EXERCISE BRIEF: Copy the items starting with the line with "[Open the search] (1150, 79)" and going on through the line with "SEK (102, 416)", substituting "Saved list" for "Favorite list" and leaving everything else unchanged.

DATASET CONTENT:
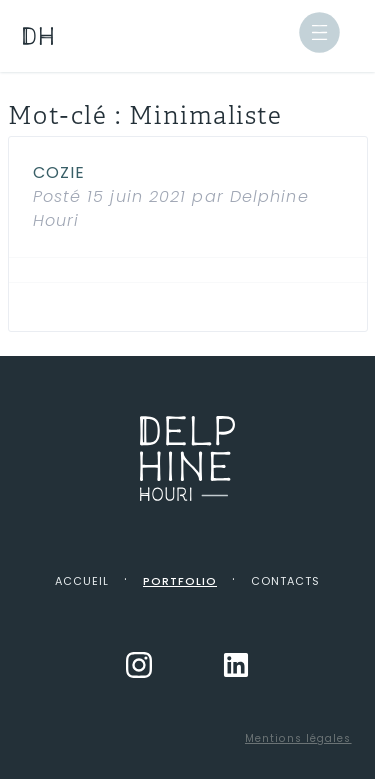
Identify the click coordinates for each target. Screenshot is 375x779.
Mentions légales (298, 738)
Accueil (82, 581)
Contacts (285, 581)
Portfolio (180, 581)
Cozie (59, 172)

...

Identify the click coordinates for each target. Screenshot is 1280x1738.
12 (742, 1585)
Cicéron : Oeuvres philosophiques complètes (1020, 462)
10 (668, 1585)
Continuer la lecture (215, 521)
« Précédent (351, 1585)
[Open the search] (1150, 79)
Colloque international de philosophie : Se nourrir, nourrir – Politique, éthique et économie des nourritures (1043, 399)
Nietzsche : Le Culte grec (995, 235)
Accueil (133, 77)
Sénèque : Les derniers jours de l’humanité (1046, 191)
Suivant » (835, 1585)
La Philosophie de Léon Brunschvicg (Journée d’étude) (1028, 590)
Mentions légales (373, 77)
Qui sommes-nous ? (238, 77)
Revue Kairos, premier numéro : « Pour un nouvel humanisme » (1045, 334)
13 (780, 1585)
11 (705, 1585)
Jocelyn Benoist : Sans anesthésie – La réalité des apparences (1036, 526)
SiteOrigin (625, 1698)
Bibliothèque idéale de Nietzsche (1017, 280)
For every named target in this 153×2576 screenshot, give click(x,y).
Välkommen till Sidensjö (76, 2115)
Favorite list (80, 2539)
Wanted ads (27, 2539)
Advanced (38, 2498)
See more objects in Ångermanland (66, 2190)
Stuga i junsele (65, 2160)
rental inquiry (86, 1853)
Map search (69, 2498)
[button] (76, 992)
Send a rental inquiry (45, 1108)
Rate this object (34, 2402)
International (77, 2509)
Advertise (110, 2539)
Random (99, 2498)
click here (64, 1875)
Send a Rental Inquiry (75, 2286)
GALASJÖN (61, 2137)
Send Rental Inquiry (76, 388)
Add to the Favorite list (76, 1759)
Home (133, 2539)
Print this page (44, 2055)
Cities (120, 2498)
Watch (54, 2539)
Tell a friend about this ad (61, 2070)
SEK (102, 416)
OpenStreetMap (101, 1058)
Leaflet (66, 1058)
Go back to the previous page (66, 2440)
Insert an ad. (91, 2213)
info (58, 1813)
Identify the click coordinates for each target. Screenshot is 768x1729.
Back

SOLUTION TO THIS EXERCISE:
[Open the search] (1150, 79)
Colloque international de philosophie : Se nourrir, nourrir – Politique, éthique et économie des nourritures (1043, 399)
Nietzsche : Le Culte grec (995, 235)
Accueil (133, 77)
Sénèque : Les derniers jours de l’humanité (1046, 191)
Suivant » (835, 1585)
La Philosophie de Léon Brunschvicg (Journée d’étude) (1028, 590)
Mentions légales (373, 77)
Qui sommes-nous ? (238, 77)
Revue Kairos, premier numéro : « Pour un nouvel humanisme » (1045, 334)
13 (780, 1585)
11 (705, 1585)
Jocelyn Benoist : Sans anesthésie – La réalité des apparences (1036, 526)
SiteOrigin (625, 1698)
Bibliothèque idéale de Nietzsche (1017, 280)
For every named target in this 153×2576 screenshot, give click(x,y).
Välkommen till Sidensjö (76, 2115)
Saved list (80, 2539)
Wanted ads (27, 2539)
Advanced (38, 2498)
See more objects in Ångermanland (66, 2190)
Stuga i junsele (65, 2160)
rental inquiry (86, 1853)
Map search (69, 2498)
[button] (76, 992)
Send a rental inquiry (45, 1108)
Rate this object (34, 2402)
International (77, 2509)
Advertise (110, 2539)
Random (99, 2498)
click here (64, 1875)
Send a Rental Inquiry (75, 2286)
GALASJÖN (61, 2137)
Send Rental Inquiry (76, 388)
Add to the Saved list (76, 1759)
Home (133, 2539)
Print this page (44, 2055)
Cities (120, 2498)
Watch (54, 2539)
Tell a friend about this ad (61, 2070)
SEK (102, 416)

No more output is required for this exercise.